Modernismo is a literary movement that took place primarily during the end of the nineteenth and early twentieth-century in the Spanish-speaking world, best exemplified by Rubén Darío who is also known as the father of Modernismo. The term Modernismo specifically refers to the literary movement that took place primarily in poetry. This literary movement began in 1888 after the publication of Rubén Darío's Azul... . It gave Modernismo a new meaning. The movement died around 1920, four years after the death of Rubén Darío.  In Aspects of Spanish-American Literature, the author writes (1963),

“We must make art the basic element in our culture; the appreciation of beauty is a promise that we will arrive at the understanding of justice...” (pg. 35).

Modernismo influences the meaning behind words and the impact of poetry on culture. Modernismo, in its simplest form, is finding the beauty and advances within the language and rhythm of literary works.

Other notable exponents are Leopoldo Lugones, Manuel Gutiérrez Nájera, José Asunción Silva, Julio Herrera y Reissig, Julián del Casal, Manuel González Prada, Aurora Cáceres, Delmira Agustini, Manuel Díaz Rodríguez and José Martí. It is a recapitulation and blending of three European currents: Romanticism, Symbolism and especially Parnassianism. Inner passions, visions, harmonies and rhythms are expressed in a rich, highly stylized verbal music. This movement was of great influence in the whole Hispanic world (including the Philippines), finding a temporary vogue also among the Generation of '98 in Spain, which posited various reactions to its perceived aestheticism.

Characteristics of Modernismo

Modernismo is a distinct literary movement that can be identified through its characteristics. The main characteristics of Modernismo are:

 Giving an idea of the culture and time that we live within, cultural maturity. 
 Pride in nationality (pride in Latin American identity) 
 Search for a deeper understanding of beauty and art within the rhetoric. Gives ideas of meaning through colors and images related to senses. 
 Contains different metrics and rhythms. Uses medieval verses such as the Alexandrine verses from the French.  
 The use of Latin and Greek mythology.  
 The loss of everyday reality to which many of the modernismo poems are located within exotic or distant places. 
 The cultivation of a perfection within poetry.
• • • •
STATED EXERCISE 1 ::
In the passage on Modernismo, condense the paragraph beginning "Other notable exponents are" into a short bulleted list that keeps its main facts.
STATED EXERCISE 2 ::
Name every European current that, according to the passage on Modernismo, the movement recapitulates and blends.
STATED EXERCISE 3 ::
Print the portion of the passage on Modernismo starting with "Search for a" and going on through "and Greek mythology.", word for word.

SOURCE DATA ::
• • • •
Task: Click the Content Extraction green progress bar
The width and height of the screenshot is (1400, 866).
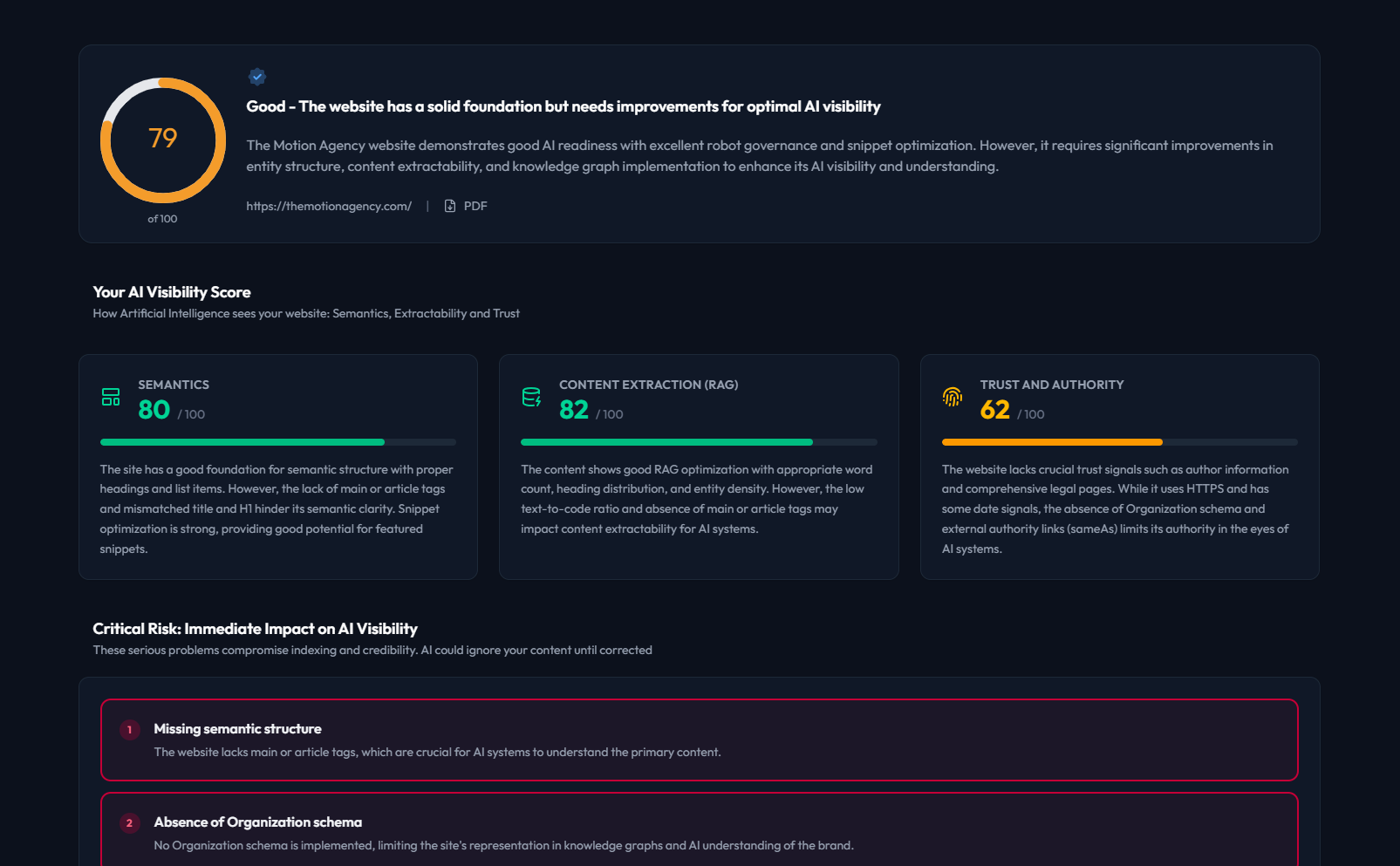Action: click(x=666, y=442)
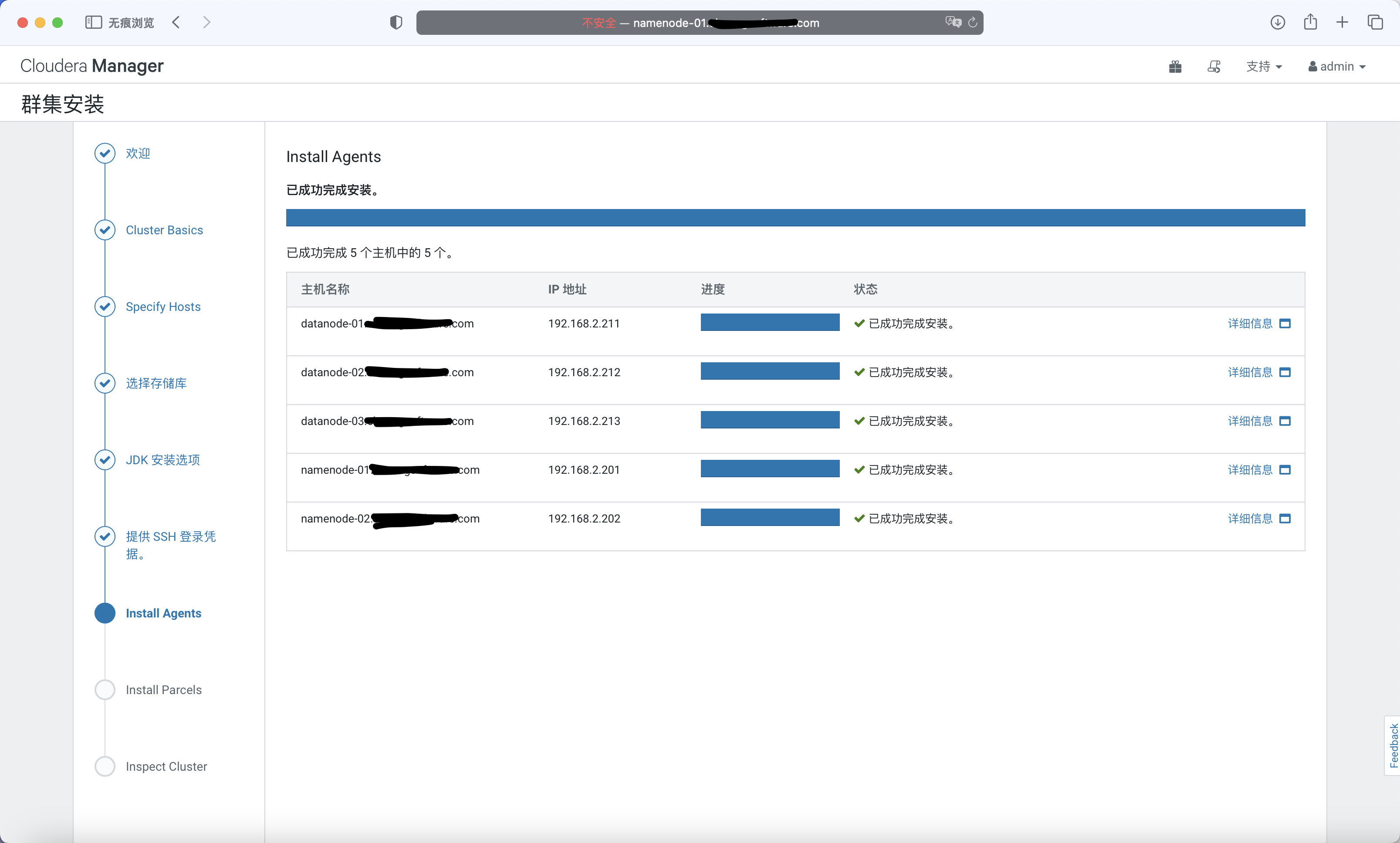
• • • •
REPLY 1 ::
- Other notable exponents: Leopoldo Lugones, Manuel Gutiérrez Nájera, José Asunción Silva, Julio Herrera y Reissig, Julián del Casal, Manuel González Prada, Aurora Cáceres, Delmira Agustini, Manuel Díaz Rodríguez and José Martí.
- It blends three European currents: Romanticism, Symbolism and especially Parnassianism.
- It expresses inner passions, visions, harmonies and rhythms in rich, highly stylized verbal music.
- It had great influence across the Hispanic world, including the Philippines.
- It was briefly in vogue among Spain's Generation of '98, which reacted in various ways to its perceived aestheticism.

REPLY 2 ::
- Romanticism
- Symbolism
- Parnassianism

REPLY 3 ::
Search for a deeper understanding of beauty and art within the rhetoric. Gives ideas of meaning through colors and images related to senses. 
 Contains different metrics and rhythms. Uses medieval verses such as the Alexandrine verses from the French.  
 The use of Latin and Greek mythology.